Trump and Hopkins – inspired examples?
It seems that many people in the US and the UK find the tell-it-as-it-is style of the Donald, or a Katie Hopkins here in the UK, highly refreshing. Maybe this speaks to how tiring it is to guard your tongue all the time to prevent yourself saying what your mind is thinking.
In Paul Griffiths’ book Lying: An Augustinian Theology of Duplicity he asserts that “to lie is a verbal act, something we do with words.” Using Augustine as a conversation partner, Griffiths defines the lie as “the mismatch between what’s in your heart (what you take to be true) and what’s on your tongue (what you say to be true).” We lie when we speak words that contradict our thoughts. Thus, Griffiths argues, the person who speaks objectively false words while believing them to be true is not a liar — though he is deceived.
To be shaped into people who can speak truth to power we need communities that affirm truth-telling and resist false witness. Jesus has a name for such communities: church.
Instead, speaking the truth in love, we will in all things grow up into him who is the head, that is, Christ. From him the whole body, joined and held together by every supporting ligament, grows and builds itself up in love, as each part does its work. (Ephesians 4:15-16).
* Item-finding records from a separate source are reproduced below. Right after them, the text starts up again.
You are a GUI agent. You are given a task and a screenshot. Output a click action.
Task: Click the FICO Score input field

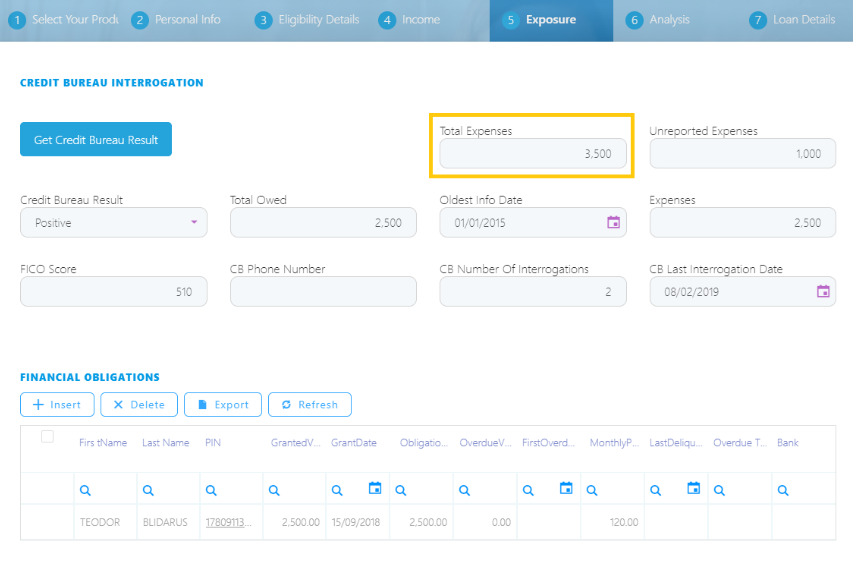pyautogui.click(x=113, y=292)
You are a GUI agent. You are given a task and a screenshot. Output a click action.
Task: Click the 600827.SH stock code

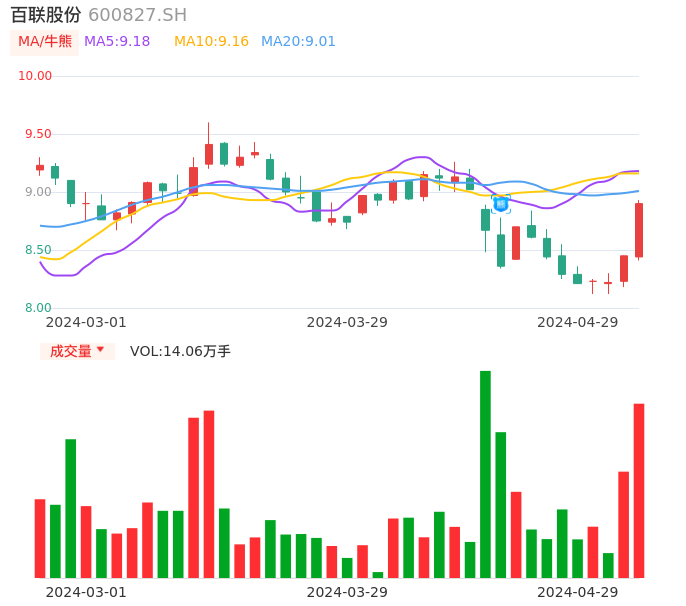click(137, 15)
What do truth-telling communities look like? The early Christians knew they were known by God and they had been forgiven everything, so what need had they to hide any skeletons? Mary Magdalene was identified as the Mary “from whom seven demons had come out” (Luke 8:2). How refreshingly honest! Do people have signifiers like that in your circle?
There is a truthfulness about Donald Trump and Katie Hopkins. Neither claims to be anything other than what you find them to be. By all appearances, what they think is what they say.
Most of us have a running commentary going on in our heads about the world around us. Maybe an unspoken curse on another driver. This inner commentary may be harmless when it’s about strangers we won’t meet again; however, close relationships will be strained when there’s a large difference between what you say and what you think about the person.
This truth-gap or truth-deficit exists because we have failed to voice our inner opinion of our friend, spouse, parent, colleague, over a long period. Resolution depends on how accurate our assessment of them is.
When this unspoken inner commentary is highly inaccurate - weighing us down with an inaccurately negative perception of the other person - recalibrating our unspoken negative opinion will allow us to perceive the other person accurately again. It takes some humility, in my experience, to make this journey from suspicion to appreciation.
If this inner commentary is, in truth, pretty accurate, resolution requires truthful confrontation. A sudden disclosure of all the opinions that have been kept hidden up to that point would worsen the relationship. Gossip will also be destructive. The better strategy will be to speak in a progressively more truthful way with the aim of developing a more honest, enriching and productive relationship. As we do this both our perceptions of the other, and their perception of themselves, will be modified. The stakes are high – but the potential gains are huge.
So, tentatively, I suggest this may be one area of behaviour in which Donald Trump is giving us all an example of sorts. The gospel adds a lot more to this however. It tells us how to be changed from the inside out; how to get a new heart; because, as Jesus said:
“You brood of vipers, how can you who are evil say anything good? For the mouth speaks what the heart is full of.” Matthew 12:34
Maybe the liberals are on to something. God does care what we think. And he knows that what we really think will always, in the end, come out of our mouth.
Christians are people who are on a journey to the place where we believe that truth brings more hope than lies. That journey makes us more and more honest — more and more like God our Father who never speaks what he knows to be untrue, and whose heart is disclosed to us perfectly in the words of Scripture, and, above all, in the Word of God, Jesus his only-begotten Son.